TASK TO COMPLETE
Pick out and copy each line of the material below that contains the word "format".

ENTRIES PROVIDED
Segment Open

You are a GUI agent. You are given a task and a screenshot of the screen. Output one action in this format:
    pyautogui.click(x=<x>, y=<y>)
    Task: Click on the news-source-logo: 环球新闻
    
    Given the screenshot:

Segment Closed
Segment Open

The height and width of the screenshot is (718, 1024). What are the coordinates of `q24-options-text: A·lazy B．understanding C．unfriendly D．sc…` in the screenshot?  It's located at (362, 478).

Segment Closed
Segment Open

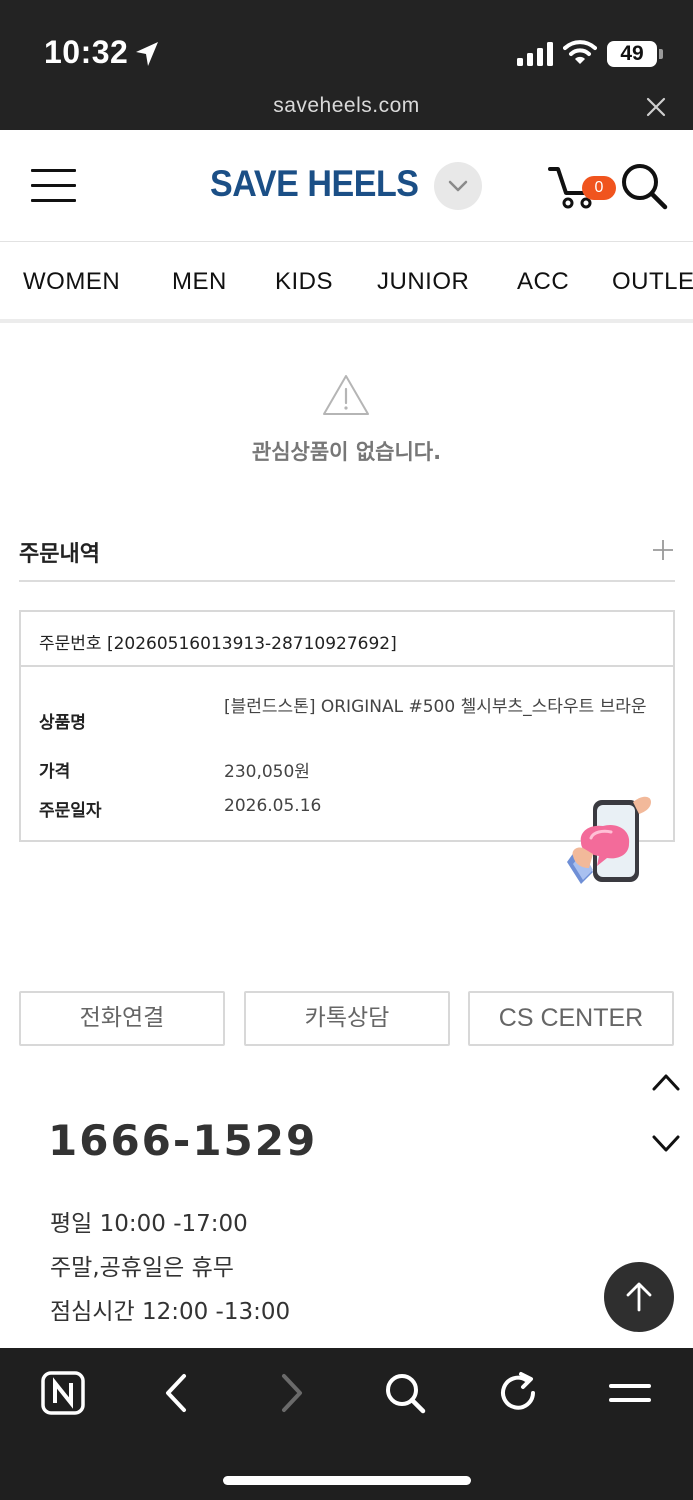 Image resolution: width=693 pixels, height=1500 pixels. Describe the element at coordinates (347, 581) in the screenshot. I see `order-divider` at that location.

Segment Closed

EXPECTED ANSWER
You are a GUI agent. You are given a task and a screenshot of the screen. Output one action in this format:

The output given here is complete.